DANVERS – A resident of a Danvers nursing home has died after testing positive for COVID-19, according to a family member.
Amanda Cray said her 84-year-old grandfather died at Beverly Hospital on Friday after contracting the virus at the Hunt Nursing and Rehabilitation Center. Cray did not want to disclose her grandfather's name at this time, but said she wanted the public to be informed as the coronavirus pandemic continues to spread.
Hunt Nursing announced on its website on Friday that eight residents had tested positive for COVID-19, but did not say that anyone had died.
"I think it's important for accurate information to be out in the public because I think some people aren't appreciating the severity of the situation," Cray said. Cray said her family did not fault the nursing home for her grandfather's death.
Lisa Gaudet, vice president of communications for Berkshire Healthcare, which owns Hunt Nursing, said she could only confirm what has taken place inside the facility and that no one had died in the nursing home.
Gaudet said another resident at Hunt was confirmed positive for COVID-19 on Monday, bringing the total to nine. Hunt has 108 residents. All residents who have tested positive or shown symptoms of the virus have been moved to one unit, Gaudet said.
Lisa Arpin, whose father, Eduardo Santos, lives at Hunt, said she was upset at the lack of communication with families. Arpin said her mother was not notified when Santos was moved to the unit for COVID-19 cases or suspected cases.
Santos, 79, has been tested for the virus but the results were not in yet, Arpin said. She said she understands the reason for the ban on visitors, but said it's been difficult for her mother not to be at her husband's side at this time.
"They'll be married 50 years in August and she's always been there," Arpin said. "My dad has been at death's door at least three times and he's come back. He's the strongest person. To not be there is really hard."

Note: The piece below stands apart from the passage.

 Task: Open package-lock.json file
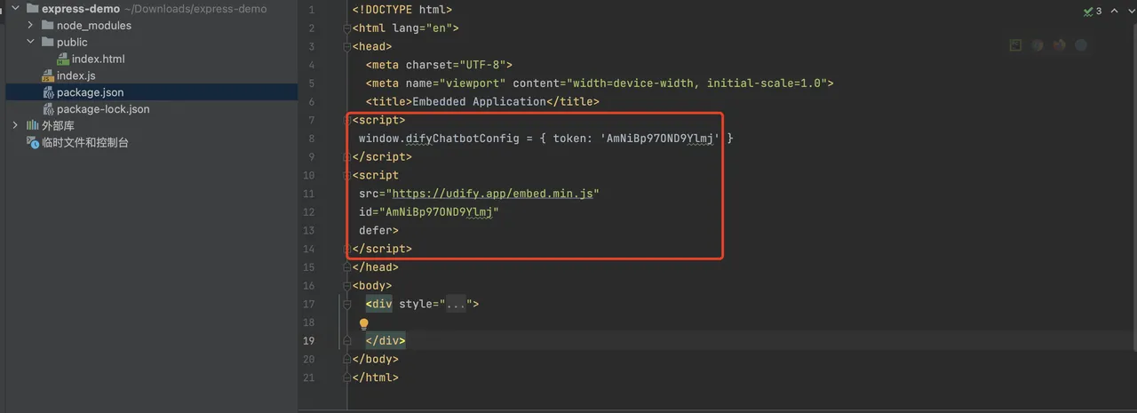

Gaudet, the Berkshire Healthcare official, said it's been a difficult time for residents, their families and the staff. She said there has also been one death and 20 confirmed cases of COVID-19 at the company's facility in Williamstown in western Massachusetts.

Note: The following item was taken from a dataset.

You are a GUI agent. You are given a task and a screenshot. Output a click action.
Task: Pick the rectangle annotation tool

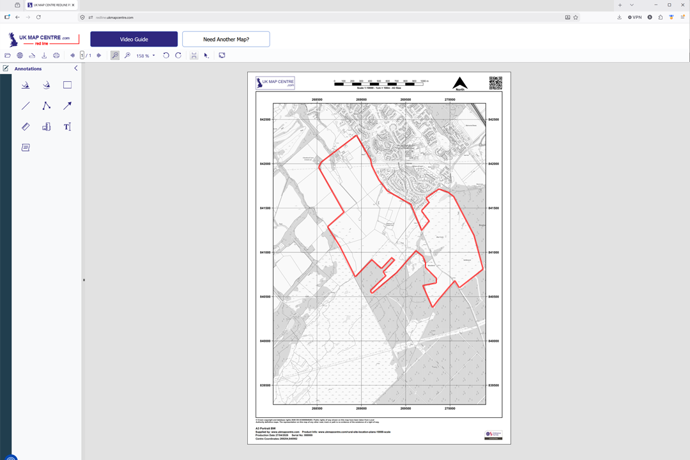pyautogui.click(x=67, y=85)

"Many of these residents have lived with us for years," Gaudet said. "The caregivers are working really hard. It's very emotional for them. These are people they have great affection for and have shared their life stories with them.
"People don't always think about nursing homes in the most favorable light, but at the same time this has been difficult," she added. "We're doing all the things we have been instructed to do that were designed to keep this virus out, yet it still appeared on our doorstep."